Stanford student named 2020 Schmidt Science Fellow

Mechanical engineering PhD student Deepak Krishnamurthy is among the 22 early-career scientists selected for the third Schmidt Science Fellows cohort of postdoctoral fellows.

Stanford mechanical engineering PhD student Deepak Krishnamurthy is among the recipients of the 2020 Schmidt Science Fellowship. He joins 21 other early-career scientists from across the globe as members of the third cohort of fellows.

PhD student Deepak Krishnamurthy is a recipient of the Schmidt Science Fellowship. (Image credit: Courtesy Deepak Krishnamurthy)

“It’s an incredible honor to be selected for this program. I am excited both for its focus on interdisciplinary scientific training and the lifelong fellowship which forms the core of it,” Krishnamurthy said. “I feel extremely fortunate to be given this opportunity at this stage of my career to pivot into a complementary discipline.”

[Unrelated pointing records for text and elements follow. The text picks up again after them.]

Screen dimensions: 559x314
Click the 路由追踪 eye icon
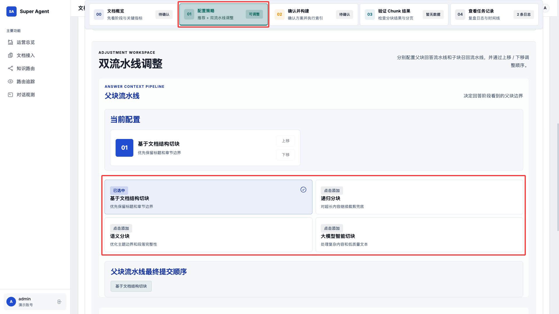click(x=10, y=81)
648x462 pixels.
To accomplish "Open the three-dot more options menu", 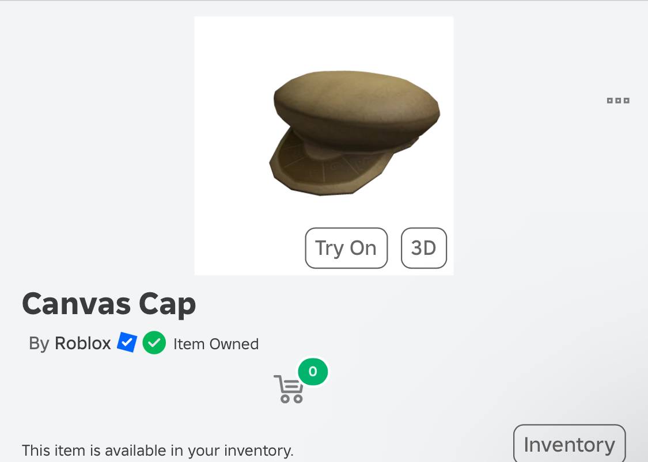I will pos(618,101).
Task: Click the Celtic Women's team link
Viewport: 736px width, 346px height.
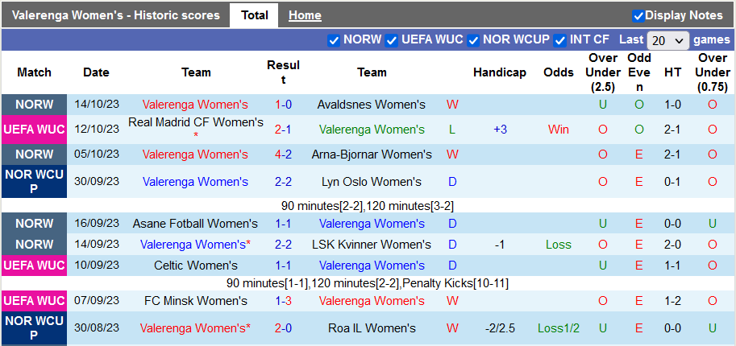Action: point(196,266)
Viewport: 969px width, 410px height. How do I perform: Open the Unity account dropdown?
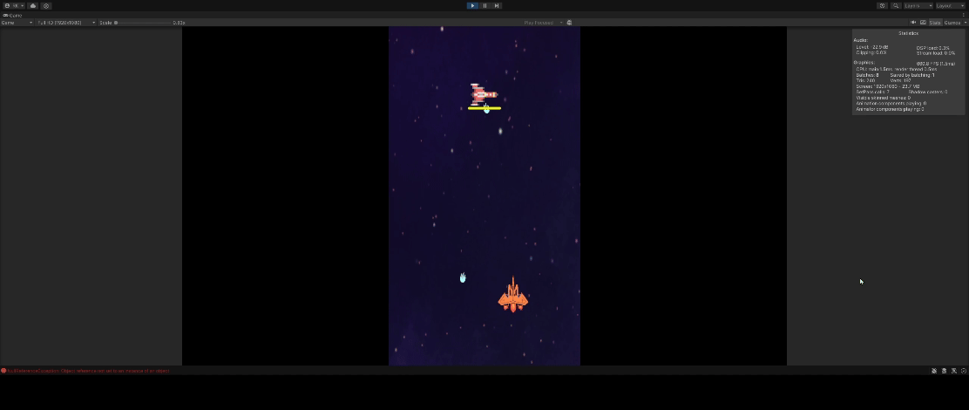click(x=15, y=5)
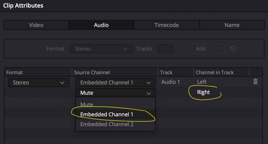Image resolution: width=268 pixels, height=144 pixels.
Task: Click the circular reset icon beside Add
Action: 233,48
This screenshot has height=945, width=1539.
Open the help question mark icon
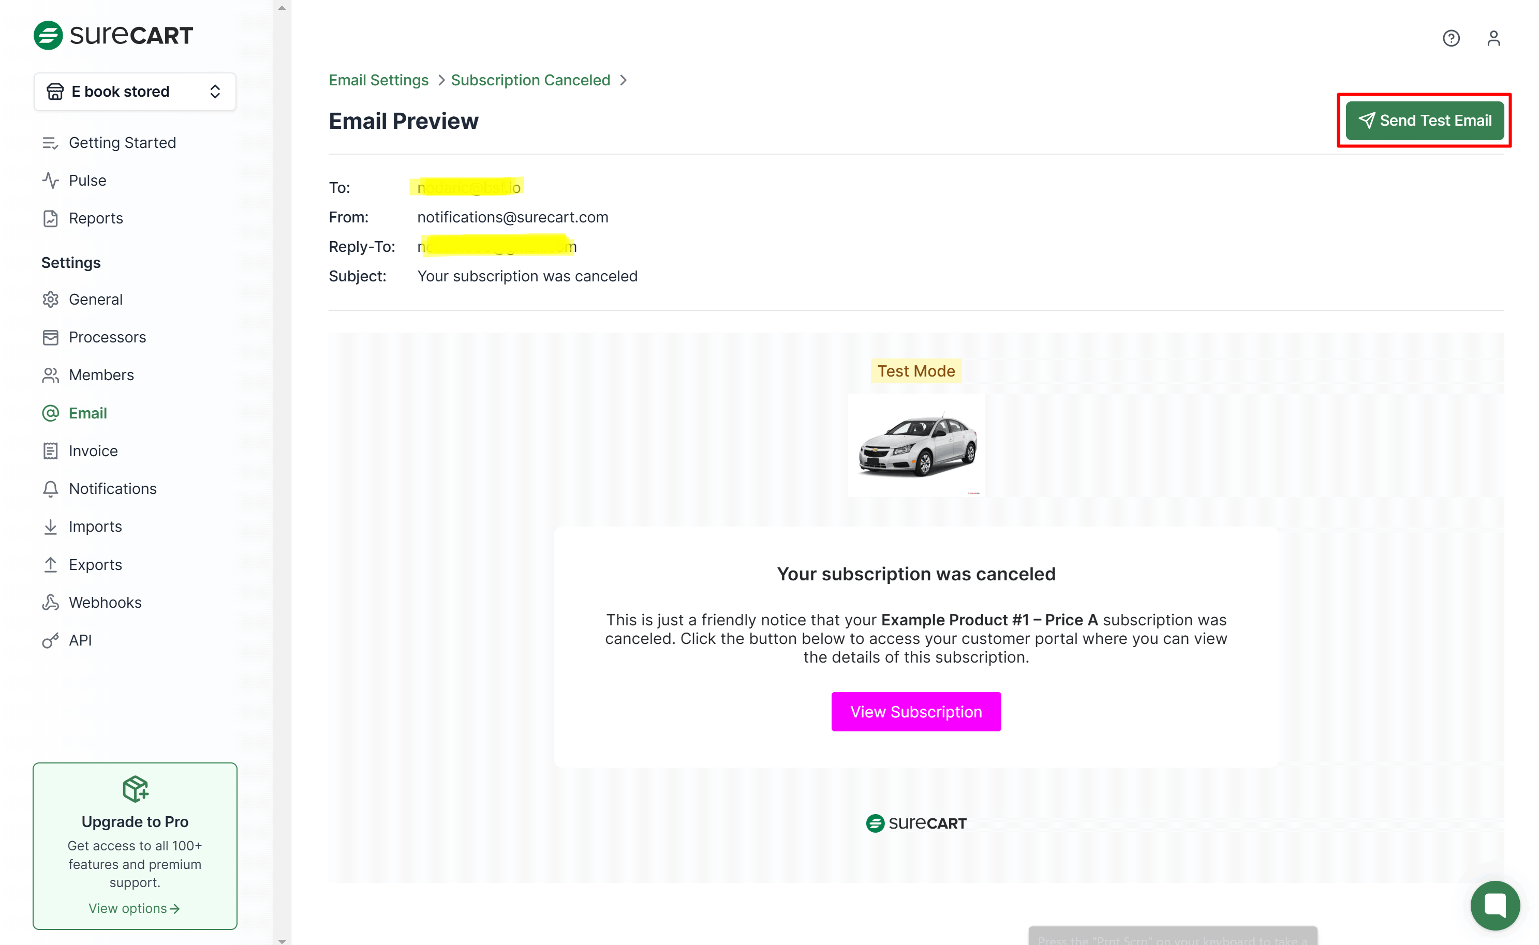click(1450, 38)
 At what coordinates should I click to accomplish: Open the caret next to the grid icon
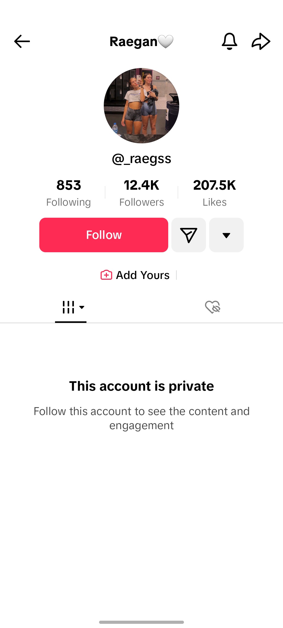pyautogui.click(x=82, y=307)
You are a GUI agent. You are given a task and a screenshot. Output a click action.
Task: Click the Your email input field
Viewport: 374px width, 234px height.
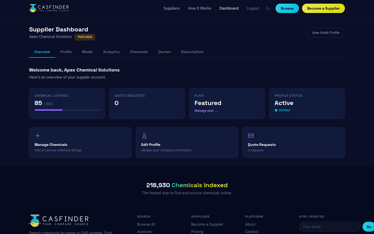coord(329,226)
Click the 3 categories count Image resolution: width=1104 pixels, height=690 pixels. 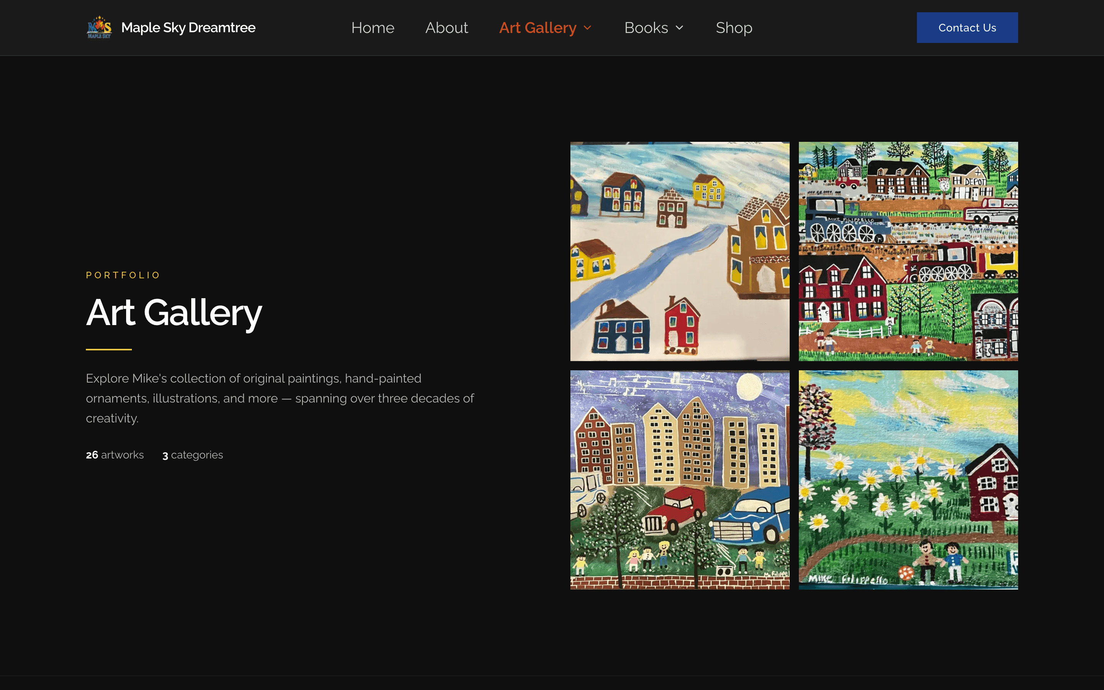tap(193, 455)
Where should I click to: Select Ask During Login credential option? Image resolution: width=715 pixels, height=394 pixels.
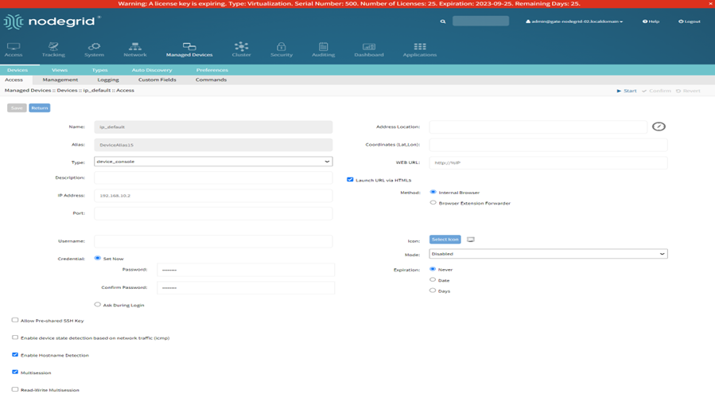(98, 304)
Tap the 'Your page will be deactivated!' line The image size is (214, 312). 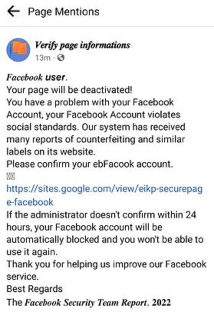(69, 90)
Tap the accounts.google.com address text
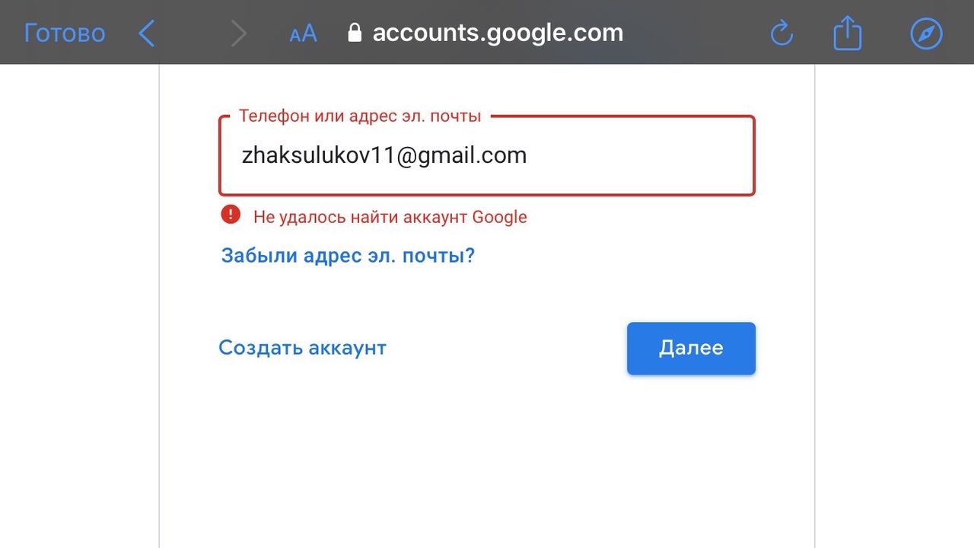Screen dimensions: 974x548 pyautogui.click(x=498, y=33)
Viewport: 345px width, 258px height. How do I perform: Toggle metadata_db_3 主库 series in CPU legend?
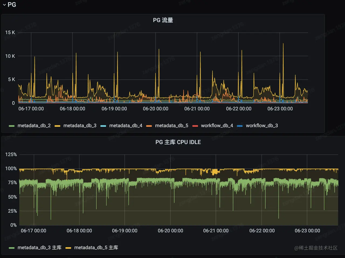coord(39,247)
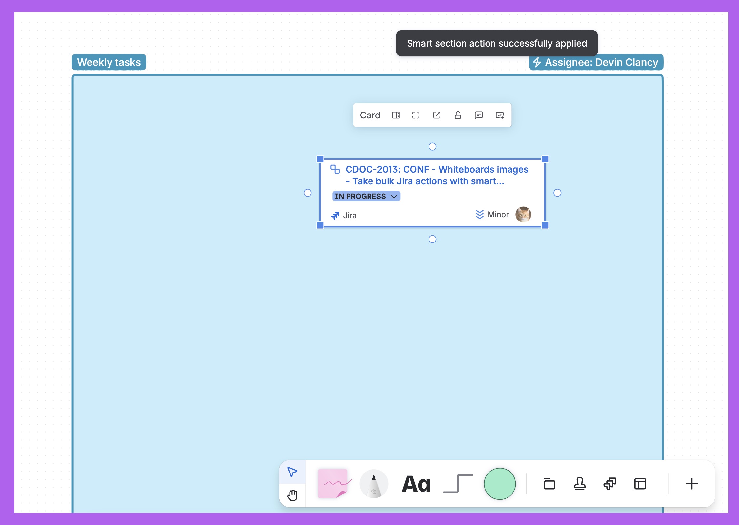Choose the Aa text tool
The image size is (739, 525).
(416, 484)
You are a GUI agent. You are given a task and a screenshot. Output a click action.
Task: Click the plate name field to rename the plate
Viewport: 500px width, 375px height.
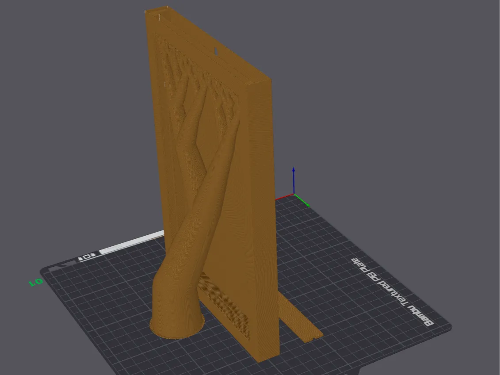click(128, 242)
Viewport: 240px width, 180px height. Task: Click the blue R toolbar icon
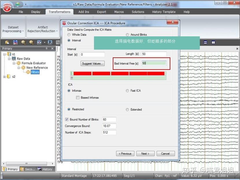50,42
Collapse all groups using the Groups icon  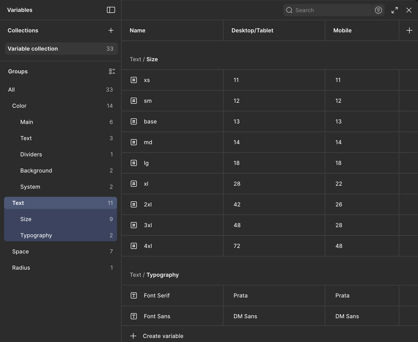click(x=112, y=71)
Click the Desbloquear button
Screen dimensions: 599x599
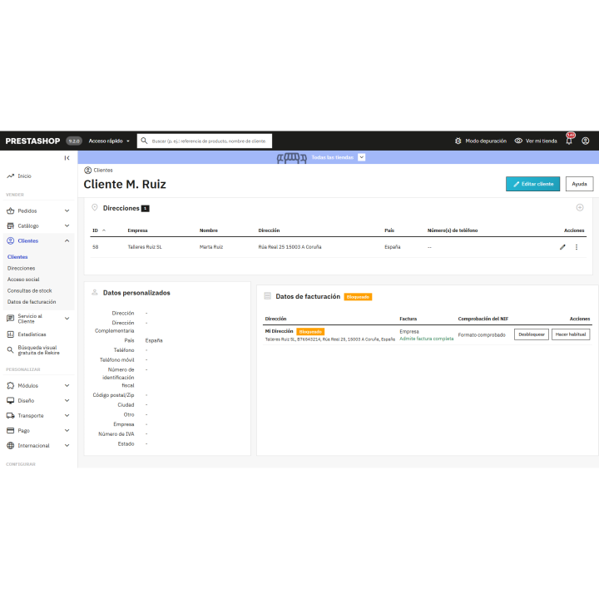point(532,334)
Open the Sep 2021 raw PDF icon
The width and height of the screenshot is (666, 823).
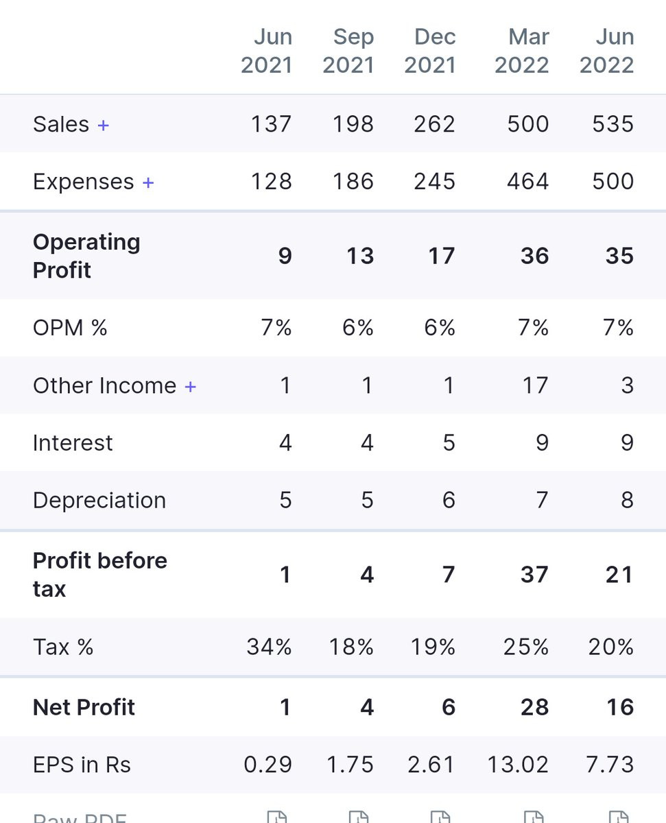click(x=358, y=816)
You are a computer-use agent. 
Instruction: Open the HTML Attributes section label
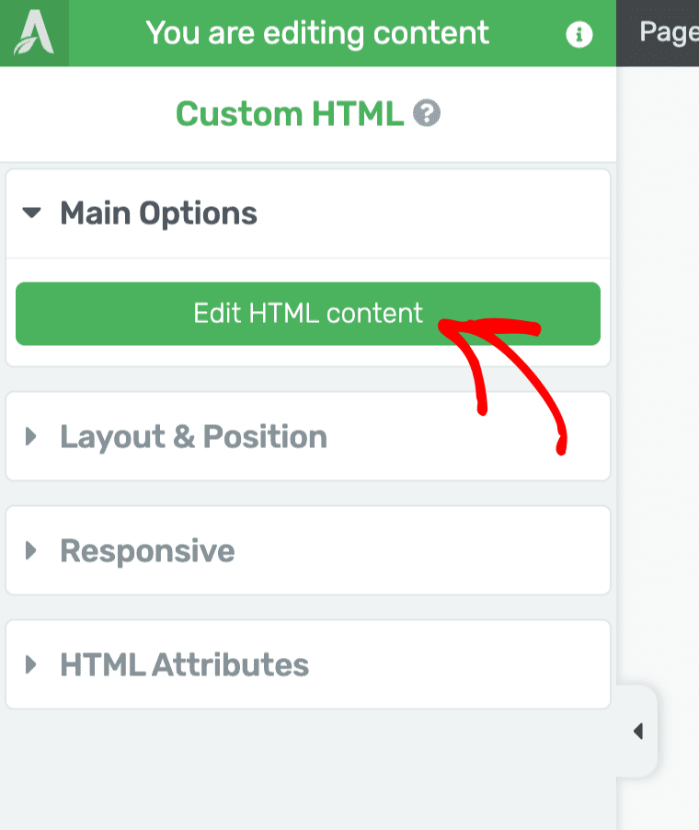click(x=185, y=665)
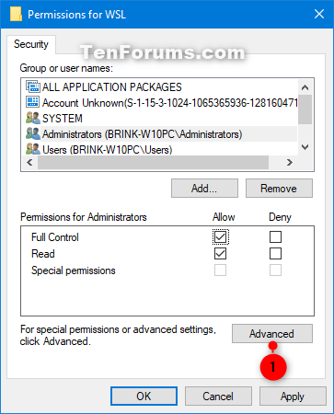
Task: Click the horizontal scroll left arrow
Action: tap(29, 162)
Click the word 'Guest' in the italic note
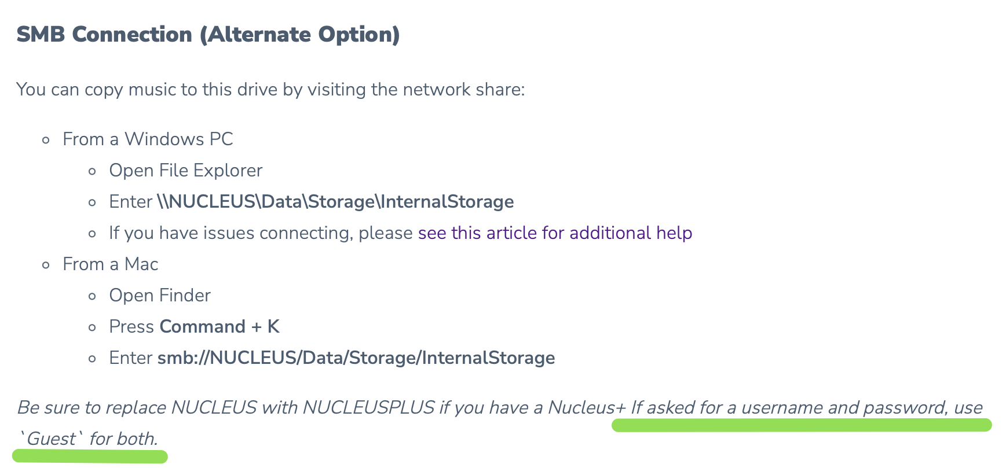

The Schmidt Science Fellows program is a year-long, postdoctoral fellowship that aims to develop the next generation of science leaders through interdisciplinary research to solve the world’s most pressing challenges, including infectious disease, climate change and biodiversity loss.

Fellows receive a $100,000 stipend and are paired with an internationally accomplished and experienced senior scientist who provides mentorship. During the course of the program, fellows learn new scientific concepts, attend science symposiums and engage with other researchers, as well as business and policy professionals.

“This will go a long way in my training as an interdisciplinary scientist and will push me to take up scientific problems that impact global challenges,” Krishnamurthy said. “In particular, I am passionate about applying my engineering and physical biology training to understanding life in the ocean.”

Krishnamurthy is from the coastal city of Chennai in south India. He completed his undergraduate studies in mechanical engineering at the Birla Institute for Technology and Science (BITS-Pilani) in Pilani, as well as a master’s degree in fluid mechanics at the Jawaharlal Nehru Centre for Advanced Scientific Research (JNCASR) in Bengaluru, India. At Stanford, he works with the Prakash Lab in the Department of Bioengineering. His doctoral research has encompassed organismal biophysics and developing new tools for biology, as well as understanding the swimming motility of the schistosomiasis parasite and human infection from a physical biology perspective. More recently, he and Prakash have been designing and building a novel tracking microscopy system.

“This microscope allows you to follow single cells as though they are in an infinite water column, for the first time enabling microscopy tools to be used in studying problems in ocean biophysics and ecology,” Krishnamurthy said.

As a Schmidt Science Fellow, Krishnamurthy aims to combine molecular and computational science to reveal how genetic and biochemical mechanisms in single-cell ocean organisms permit them to sense gravity and affect their behaviors. He hopes this work will lead to a better understanding of how changing oceans impact every scale of marine life.

The Schmidt Science Fellows 2020 cohort includes fellows from eight countries and 17 institutions. Stanford alum Kalli Kappel, who graduated in 2019 with a PhD in biophysics, is also one of this year’s fellows.

The Schmidt Science Fellows program is part of Schmidt Futures, a philanthropic initiative founded by Eric and Wendy Schmidt. The program was established in partnership with the Rhodes Trust, which awards the Rhodes Scholarship. Now in its third year, the Schmidt Science Fellows program currently has more than 50 emerging scientists working at universities, startups, nonprofit organizations and national research institutes.

At Stanford, the Office of the Vice Provost for Graduate Education coordinates the selection of nominations, which are forwarded by individual schools and then reviewed by a committee of school representatives. Only a handful of nominees is submitted to the Schmidt Science Fellows program, which evaluates the nominations and invites a select number of students to apply. The program will announce its next cohort in spring 2021.